Warum mich das Sommerinterview mit Alice Weidel nicht kalt lässt.
Viele Menschen erleben die Welt als komplex, unübersichtlich, überfordernd:
Klimawandel – Migration – digitale Transformation. Das Gefühl, „nicht mehr mitzukommen“, wird politisch instrumentalisiert.
Ja, es ist gerade sehr anstrengend. Aber das rechtfertigt nichts.
Die A*D ist heute die größte Oppositionsfraktion im Bundestag. Trotz – oder gerade wegen – ihrer autoritären, menschenverachtenden und antidemokratischen Agenda?
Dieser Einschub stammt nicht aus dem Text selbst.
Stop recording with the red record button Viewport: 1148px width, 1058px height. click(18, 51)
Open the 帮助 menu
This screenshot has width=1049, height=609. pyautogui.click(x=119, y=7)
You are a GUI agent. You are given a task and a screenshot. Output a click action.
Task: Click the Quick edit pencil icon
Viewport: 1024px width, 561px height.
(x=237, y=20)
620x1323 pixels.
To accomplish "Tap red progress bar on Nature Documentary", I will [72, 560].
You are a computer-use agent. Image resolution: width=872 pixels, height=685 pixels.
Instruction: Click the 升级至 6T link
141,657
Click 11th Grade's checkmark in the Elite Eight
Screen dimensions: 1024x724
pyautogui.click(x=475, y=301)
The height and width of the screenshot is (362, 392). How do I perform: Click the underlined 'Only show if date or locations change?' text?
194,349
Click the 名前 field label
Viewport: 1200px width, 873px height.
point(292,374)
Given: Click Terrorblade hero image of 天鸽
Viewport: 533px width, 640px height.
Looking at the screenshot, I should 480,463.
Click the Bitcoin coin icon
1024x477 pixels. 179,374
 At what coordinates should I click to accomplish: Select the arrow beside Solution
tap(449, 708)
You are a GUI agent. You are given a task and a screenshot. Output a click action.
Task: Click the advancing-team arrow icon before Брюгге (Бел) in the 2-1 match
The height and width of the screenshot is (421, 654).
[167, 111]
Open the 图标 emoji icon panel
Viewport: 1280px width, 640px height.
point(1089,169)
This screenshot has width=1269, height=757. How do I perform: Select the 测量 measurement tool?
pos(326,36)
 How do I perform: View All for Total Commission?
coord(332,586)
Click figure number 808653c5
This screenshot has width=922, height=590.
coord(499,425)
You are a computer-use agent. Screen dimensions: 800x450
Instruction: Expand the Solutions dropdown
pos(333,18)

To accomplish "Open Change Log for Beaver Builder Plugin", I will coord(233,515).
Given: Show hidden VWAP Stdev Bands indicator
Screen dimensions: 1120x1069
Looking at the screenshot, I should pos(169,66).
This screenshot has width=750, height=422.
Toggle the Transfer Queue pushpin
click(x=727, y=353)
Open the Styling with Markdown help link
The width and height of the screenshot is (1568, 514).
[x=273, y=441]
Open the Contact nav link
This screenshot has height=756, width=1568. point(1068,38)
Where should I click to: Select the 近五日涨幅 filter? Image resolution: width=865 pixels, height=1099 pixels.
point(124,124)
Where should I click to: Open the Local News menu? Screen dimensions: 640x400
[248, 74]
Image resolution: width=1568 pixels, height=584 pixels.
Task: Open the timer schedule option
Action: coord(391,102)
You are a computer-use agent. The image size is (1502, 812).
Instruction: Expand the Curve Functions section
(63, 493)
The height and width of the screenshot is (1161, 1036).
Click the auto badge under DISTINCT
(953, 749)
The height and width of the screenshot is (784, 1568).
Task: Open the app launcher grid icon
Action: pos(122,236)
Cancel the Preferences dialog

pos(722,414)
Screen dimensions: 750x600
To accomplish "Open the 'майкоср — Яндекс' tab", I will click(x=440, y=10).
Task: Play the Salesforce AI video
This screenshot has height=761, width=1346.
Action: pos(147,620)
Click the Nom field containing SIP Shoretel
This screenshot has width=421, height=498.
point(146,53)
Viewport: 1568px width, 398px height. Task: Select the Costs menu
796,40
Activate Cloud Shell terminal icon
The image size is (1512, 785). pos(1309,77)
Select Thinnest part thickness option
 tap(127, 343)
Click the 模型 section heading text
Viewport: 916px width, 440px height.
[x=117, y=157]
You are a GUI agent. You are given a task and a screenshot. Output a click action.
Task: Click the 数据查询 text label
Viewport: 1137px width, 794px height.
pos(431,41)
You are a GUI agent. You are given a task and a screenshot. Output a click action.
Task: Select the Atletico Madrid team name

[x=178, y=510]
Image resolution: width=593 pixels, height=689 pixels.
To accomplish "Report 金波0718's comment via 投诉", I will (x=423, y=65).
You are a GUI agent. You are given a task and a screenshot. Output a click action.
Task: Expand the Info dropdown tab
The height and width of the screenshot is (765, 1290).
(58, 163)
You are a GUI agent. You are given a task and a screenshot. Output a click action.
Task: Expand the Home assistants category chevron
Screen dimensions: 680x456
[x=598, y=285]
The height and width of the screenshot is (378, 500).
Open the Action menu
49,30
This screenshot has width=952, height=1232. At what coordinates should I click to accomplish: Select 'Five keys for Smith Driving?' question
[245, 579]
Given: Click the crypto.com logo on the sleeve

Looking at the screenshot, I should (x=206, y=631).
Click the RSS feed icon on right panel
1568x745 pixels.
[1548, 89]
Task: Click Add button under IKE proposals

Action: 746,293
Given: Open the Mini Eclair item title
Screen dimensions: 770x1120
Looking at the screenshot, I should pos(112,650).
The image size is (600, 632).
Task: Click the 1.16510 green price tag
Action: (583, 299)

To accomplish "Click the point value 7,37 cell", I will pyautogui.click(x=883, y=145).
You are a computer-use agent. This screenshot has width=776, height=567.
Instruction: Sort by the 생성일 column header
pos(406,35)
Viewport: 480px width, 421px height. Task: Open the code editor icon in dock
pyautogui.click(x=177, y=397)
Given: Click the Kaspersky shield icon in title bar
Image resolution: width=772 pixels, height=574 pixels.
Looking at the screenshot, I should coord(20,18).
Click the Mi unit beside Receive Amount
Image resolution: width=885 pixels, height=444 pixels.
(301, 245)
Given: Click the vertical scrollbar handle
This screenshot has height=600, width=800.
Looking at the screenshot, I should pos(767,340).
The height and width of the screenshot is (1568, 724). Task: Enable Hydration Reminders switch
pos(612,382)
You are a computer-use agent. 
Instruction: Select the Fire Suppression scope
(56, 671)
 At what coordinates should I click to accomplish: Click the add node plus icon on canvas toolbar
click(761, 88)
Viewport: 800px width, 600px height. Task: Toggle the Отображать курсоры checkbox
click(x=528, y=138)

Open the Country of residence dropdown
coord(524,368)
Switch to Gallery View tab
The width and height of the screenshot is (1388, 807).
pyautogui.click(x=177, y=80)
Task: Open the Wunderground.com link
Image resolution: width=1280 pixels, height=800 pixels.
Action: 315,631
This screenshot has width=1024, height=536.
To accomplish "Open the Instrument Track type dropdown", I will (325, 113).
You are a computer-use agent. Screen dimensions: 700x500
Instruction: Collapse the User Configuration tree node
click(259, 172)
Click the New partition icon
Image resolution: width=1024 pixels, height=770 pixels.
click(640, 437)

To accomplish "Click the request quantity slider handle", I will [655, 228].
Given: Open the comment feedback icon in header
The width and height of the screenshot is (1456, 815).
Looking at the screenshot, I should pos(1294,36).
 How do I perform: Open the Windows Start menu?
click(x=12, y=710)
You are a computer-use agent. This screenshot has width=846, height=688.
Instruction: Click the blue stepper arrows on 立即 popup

Laut Bundesamt für Verfassungsschutz ist die A*D als Gesamtpartei rechtsextrem. Die „Junge Alternative“ und das Höcke‑Lager sind gesichert rechtsextrem. Das ist nicht der Rand. Das ist das Zentrum.
A.W. bezeichnete das Vorgehen des Verfassungsschutzes als „politisch motiviert“, gezielt gegen die A*D gerichtet, als ein Instrument des Innenministeriums, um die A*D zu diskreditieren. Indem sie das Bundesamt für Verfassungsschutz diskreditiert, inszeniert sich die A*D als Opfer staatlicher Verfolgung. Aus einem Amt, das Demokratie schützen soll, macht sie eine politische Waffe gegen die Opposition.
A.W. spricht in ruhigen Sätze. Mit berechnenden Worten. Mit der gezielten Verdrehung von Begriffen:
- Demokratie,
- Meinungsfreiheit,
- Neutralität.
Sie ist gefährlich, gerade weil sie kontrolliert wirkt. Weil sie den Anschein von Seriosität erweckt, während sie ein Gesellschaftsbild vertritt, das die Würde vieler Menschen negiert.
Was mir beim Scrollen durchs web noch durch den Kopf schoss, war: Project 2025. Ein Projekt der US-amerikanischen Rechten, das den systematischen Umbau des Staates vorbereitet – im Sinne einer christlich-nationalistischen, weißen Herrschaft. Kein Verschwörungsmythos, sondern ein öffentlich einsehbares Strategiepapier. Was dort vorbereitet wird – ist in Europa längst im Werden: In Ungarn. In Italien. In Frankreich. Und ja, auch in Deutschland. Es geht nicht mehr nur um Meinung. Es geht um Machtverschiebung. Um die schleichende Normalisierung von Rassismus, Autoritarismus, Demokratieverachtung.
Ich bleibe zurück: erschrocken und fassungslos.
Ist Normalität jetzt das Trostpflaster, das wir über die A*D kleben, weil wir uns nicht mehr aufregen wollen?
Ich bin nicht dafür, Weidel zu ignorieren. Die schlichte Forderung „Keine Bühne für die A*D“ greift oft zu kurz – gerade in Zeiten, in denen diese Bühne längst gebaut ist und viele schon daraufstehen. Die A*D hat längst öffentliche Sichtbarkeit – in Talkshows, Landesparlamenten, Social Media. Sie nicht zu zeigen, nimmt ihr nicht die Macht. Aber sie unkritisch oder dramaturgisch geschmeidig einzubetten, normalisiert ihre Positionen.
Sichtbarkeit muss Konfrontation mit sich bringen – kein Geplänkel, kein Gleichklang, kein „ausgewogener Dialog“, wenn die Grundwerte nicht verhandelbar sind.
- Was fehlt, ist eine aktive demokratische Erzählung, die nicht nur reagiert, sondern inspiriert.
- Faktenchecks in Echtzeit, nicht im Nachgang.
- Entlarvung von rhetorischer Strategie (Opferrolle, Ablenkung, Halbwahrheiten)
- Kontextualisierung extremistischer Aussagen – z. B. durch klare Hinweise auf Einstufung durch den Verfassungsschutz
- Verweigerung von Normalisierung: Kein Small Talk
Ich bin 75 Jahre alt. Ich habe genug erlebt, um zu wissen: Demokratie ist keine Selbstverständlichkeit.
Sie beginnt im Kleinen – in der Sprache. In der Haltung. Und sie endet, wenn wir aufhören, sie zu verteidigen.
* Ich schreibe den Parteinamen bewusst nicht aus. Das ist keine Verharmlosung, sondern eine bewusste sprachliche Markierung der Distanz.